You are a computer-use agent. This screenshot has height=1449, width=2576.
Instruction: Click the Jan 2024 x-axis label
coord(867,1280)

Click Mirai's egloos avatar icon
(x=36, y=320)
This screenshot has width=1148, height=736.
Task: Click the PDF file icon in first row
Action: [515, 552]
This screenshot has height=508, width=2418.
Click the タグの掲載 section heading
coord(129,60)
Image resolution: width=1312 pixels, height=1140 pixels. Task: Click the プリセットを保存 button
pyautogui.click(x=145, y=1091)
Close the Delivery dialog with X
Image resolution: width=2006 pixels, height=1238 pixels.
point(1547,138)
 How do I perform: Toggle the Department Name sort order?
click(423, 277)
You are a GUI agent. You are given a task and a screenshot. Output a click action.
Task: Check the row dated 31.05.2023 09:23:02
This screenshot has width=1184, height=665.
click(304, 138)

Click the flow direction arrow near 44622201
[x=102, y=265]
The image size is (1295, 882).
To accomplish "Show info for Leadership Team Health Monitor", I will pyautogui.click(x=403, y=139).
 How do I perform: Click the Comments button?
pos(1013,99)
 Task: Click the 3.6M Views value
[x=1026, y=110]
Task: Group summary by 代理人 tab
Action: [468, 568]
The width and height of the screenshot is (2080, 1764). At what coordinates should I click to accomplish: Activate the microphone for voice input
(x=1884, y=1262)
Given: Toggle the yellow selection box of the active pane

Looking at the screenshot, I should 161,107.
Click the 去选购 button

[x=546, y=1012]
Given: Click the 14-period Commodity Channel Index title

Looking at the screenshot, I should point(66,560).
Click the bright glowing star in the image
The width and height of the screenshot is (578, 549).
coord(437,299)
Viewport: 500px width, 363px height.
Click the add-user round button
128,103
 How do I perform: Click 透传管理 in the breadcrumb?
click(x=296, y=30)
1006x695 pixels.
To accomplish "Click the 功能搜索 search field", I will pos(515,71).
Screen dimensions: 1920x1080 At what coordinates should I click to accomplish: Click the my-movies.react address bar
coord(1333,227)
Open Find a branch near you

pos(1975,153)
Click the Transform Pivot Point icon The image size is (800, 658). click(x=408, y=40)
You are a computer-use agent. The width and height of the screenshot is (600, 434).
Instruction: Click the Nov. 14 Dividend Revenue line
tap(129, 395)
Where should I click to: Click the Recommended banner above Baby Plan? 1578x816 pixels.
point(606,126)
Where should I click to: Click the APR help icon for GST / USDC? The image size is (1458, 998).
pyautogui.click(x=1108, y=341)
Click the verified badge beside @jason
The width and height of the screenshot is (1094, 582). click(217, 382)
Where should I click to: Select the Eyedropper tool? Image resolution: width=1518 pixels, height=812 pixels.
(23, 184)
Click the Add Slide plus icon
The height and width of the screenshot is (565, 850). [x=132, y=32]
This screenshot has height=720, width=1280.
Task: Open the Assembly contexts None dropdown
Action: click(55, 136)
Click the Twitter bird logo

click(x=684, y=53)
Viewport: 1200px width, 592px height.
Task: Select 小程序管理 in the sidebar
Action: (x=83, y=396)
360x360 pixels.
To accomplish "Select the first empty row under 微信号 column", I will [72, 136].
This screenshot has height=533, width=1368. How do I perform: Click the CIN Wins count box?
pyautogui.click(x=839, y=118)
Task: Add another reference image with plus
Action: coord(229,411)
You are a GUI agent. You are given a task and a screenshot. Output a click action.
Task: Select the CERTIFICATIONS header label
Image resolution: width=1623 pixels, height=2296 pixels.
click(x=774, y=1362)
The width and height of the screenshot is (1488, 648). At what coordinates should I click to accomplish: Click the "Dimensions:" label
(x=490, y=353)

----

* Work required: Write out every line of the listing above exactly as it appears, from start to finish.

* The completed task:
You are a computer-use agent. This screenshot has height=1449, width=2576.
Instruction: Click the Jan 2024 x-axis label
coord(867,1280)

Click Mirai's egloos avatar icon
(x=36, y=320)
This screenshot has width=1148, height=736.
Task: Click the PDF file icon in first row
Action: [515, 552]
This screenshot has height=508, width=2418.
Click the タグの掲載 section heading
coord(129,60)
Image resolution: width=1312 pixels, height=1140 pixels. Task: Click the プリセットを保存 button
pyautogui.click(x=145, y=1091)
Close the Delivery dialog with X
Image resolution: width=2006 pixels, height=1238 pixels.
point(1547,138)
 How do I perform: Toggle the Department Name sort order?
click(423, 277)
You are a GUI agent. You are given a task and a screenshot. Output a click action.
Task: Check the row dated 31.05.2023 09:23:02
This screenshot has width=1184, height=665.
click(304, 138)

Click the flow direction arrow near 44622201
[x=102, y=265]
The image size is (1295, 882).
To accomplish "Show info for Leadership Team Health Monitor", I will pyautogui.click(x=403, y=139).
 How do I perform: Click the Comments button?
pos(1013,99)
 Task: Click the 3.6M Views value
[x=1026, y=110]
Task: Group summary by 代理人 tab
Action: [468, 568]
The width and height of the screenshot is (2080, 1764). At what coordinates should I click to accomplish: Activate the microphone for voice input
(x=1884, y=1262)
Given: Toggle the yellow selection box of the active pane

Looking at the screenshot, I should 161,107.
Click the 去选购 button

[x=546, y=1012]
Given: Click the 14-period Commodity Channel Index title

Looking at the screenshot, I should point(66,560).
Click the bright glowing star in the image
The width and height of the screenshot is (578, 549).
coord(437,299)
Viewport: 500px width, 363px height.
Click the add-user round button
128,103
 How do I perform: Click 透传管理 in the breadcrumb?
click(x=296, y=30)
1006x695 pixels.
To accomplish "Click the 功能搜索 search field", I will pos(515,71).
Screen dimensions: 1920x1080 At what coordinates should I click to accomplish: Click the my-movies.react address bar
coord(1333,227)
Open Find a branch near you

pos(1975,153)
Click the Transform Pivot Point icon The image size is (800, 658). click(x=408, y=40)
You are a computer-use agent. The width and height of the screenshot is (600, 434).
Instruction: Click the Nov. 14 Dividend Revenue line
tap(129, 395)
Where should I click to: Click the Recommended banner above Baby Plan? 1578x816 pixels.
point(606,126)
Where should I click to: Click the APR help icon for GST / USDC? The image size is (1458, 998).
pyautogui.click(x=1108, y=341)
Click the verified badge beside @jason
The width and height of the screenshot is (1094, 582). click(217, 382)
Where should I click to: Select the Eyedropper tool? Image resolution: width=1518 pixels, height=812 pixels.
(23, 184)
Click the Add Slide plus icon
The height and width of the screenshot is (565, 850). [x=132, y=32]
This screenshot has height=720, width=1280.
Task: Open the Assembly contexts None dropdown
Action: click(55, 136)
Click the Twitter bird logo

click(x=684, y=53)
Viewport: 1200px width, 592px height.
Task: Select 小程序管理 in the sidebar
Action: (x=83, y=396)
360x360 pixels.
To accomplish "Select the first empty row under 微信号 column", I will [72, 136].
This screenshot has height=533, width=1368. How do I perform: Click the CIN Wins count box?
pyautogui.click(x=839, y=118)
Task: Add another reference image with plus
Action: coord(229,411)
You are a GUI agent. You are given a task and a screenshot. Output a click action.
Task: Select the CERTIFICATIONS header label
Image resolution: width=1623 pixels, height=2296 pixels.
click(x=774, y=1362)
The width and height of the screenshot is (1488, 648). At what coordinates should I click to accomplish: Click the "Dimensions:" label
(x=490, y=353)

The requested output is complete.